Yodlee Inc., the online aggregation vendor, is developing a system for consumers to move money among their accounts at different banks and brokerages.
A handful of major banks already provide such services, which they offer for free.
Yodlee’s version, which it is developing for banks and brokerages to offer, is to be based on an account funding service it introduced last April. The money transfer service may be available by next April, said Shailesh Rao, the product manager in charge of funds transfer strategy for the Redwood City, Calif., vendor.
Citigroup Inc. and E-Trade Financial Corp. have offered bank-to-bank services for some time. Bank of America Corp. and Wells Fargo & Co. are adding them to a service developed for customers to transmit funds to other people’s accounts at the same bank.

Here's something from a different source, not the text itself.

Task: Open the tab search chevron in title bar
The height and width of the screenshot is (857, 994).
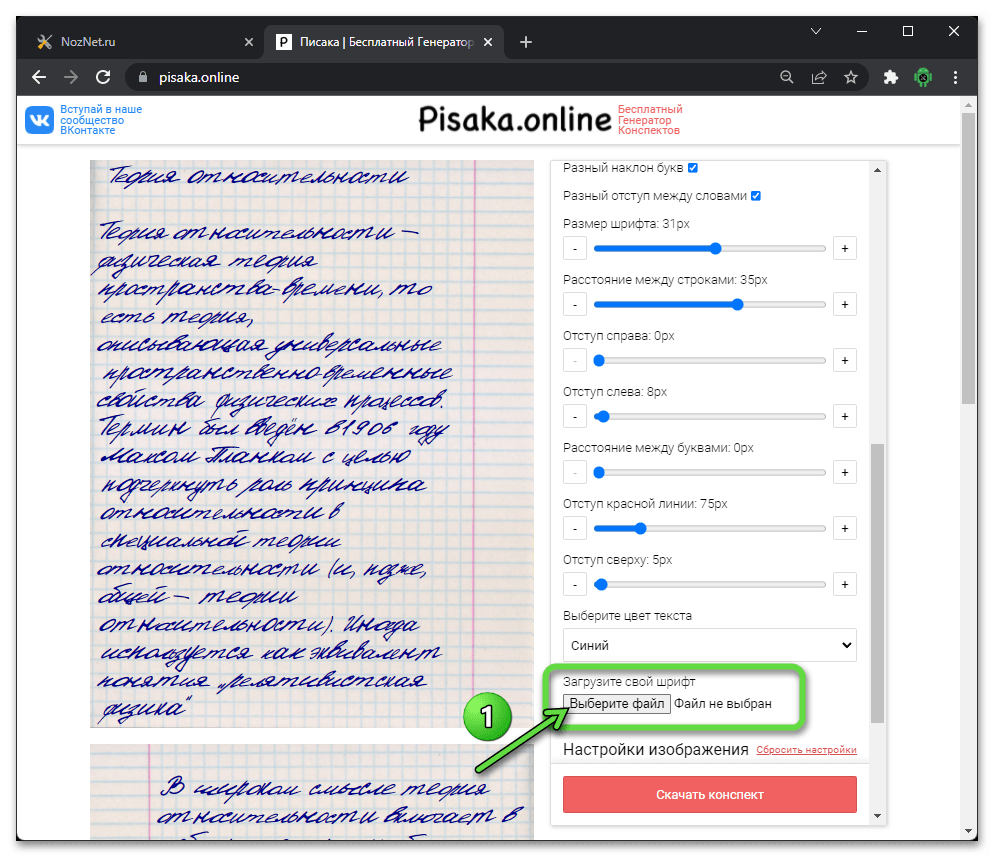Action: coord(816,31)
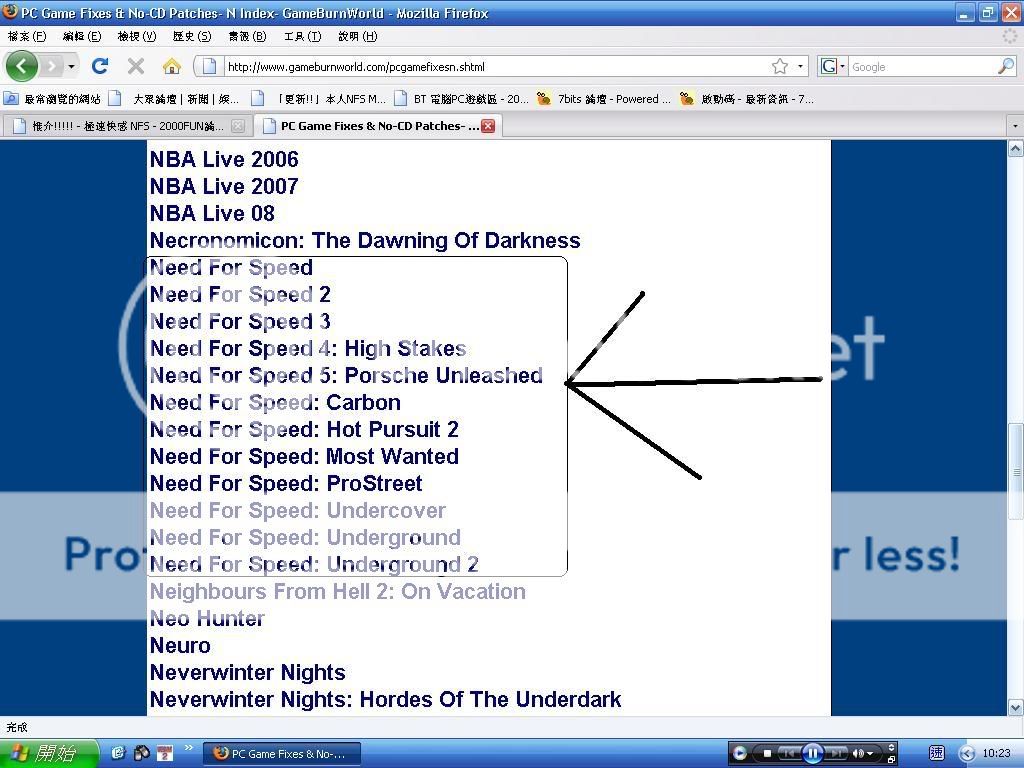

Those four banking companies claim to have 20.4 million online banking customers. That is about 43% of all online U.S. banking customers, data from Forrester Research Inc. of Cambridge, Mass. and NetRatings Inc. of New York suggest.
The rest could also benefit from account-to-account transfers, and Yodlee’s system could be more flexible than what banks now offer, Mr. Rao said. The basic ability to move money and manage risk makes other kinds of transactions, including person-to-person money transfers, possible, he said.
Yodlee’s service is based on its Instant Account Verification system, which banks use when customers want to open accounts online and fund them immediately. Customers provide their online banking password for an existing bank account; the new bank uses that password to verify identity.
Mr. Rao said Yodlee plans to outsource the job of transferring money over the automated clearing house network. Payment Data Systems Inc., a San Antonio electronic payment processor, issued a press release Dec. 3 saying it had been chosen for the job, but Mr. Rao said it is one of several contenders.
Eventually the service will support transfers between customers at different banks, but that feature will not be offered at the start, he said. He would not say when it might be added.
But though Yodlee’s service will initially mirror the existing services, it could have wider potential because customers will have to give Yodlee the passwords to their accounts at other financial companies, Mr. Rao said. This could, for example, enable Yodlee’s system to automatically determine if funds are available in accounts from which customers request transfers, he said.
But some in the industry have long warned of security dangers in a system that requires customers to divulge passwords.
Banks have also worried about a business danger, “that all of the money was going to move out and not in,” said Penny Gillespie, a senior analyst at Forrester.
But giving customers an easier way to move their money could be exactly what they want, and therefore would make them more loyal, Ms. Gillespie said.
Banks have forced them into convoluted processes for transferring money, she said, but “the demand is actually there” for something simpler.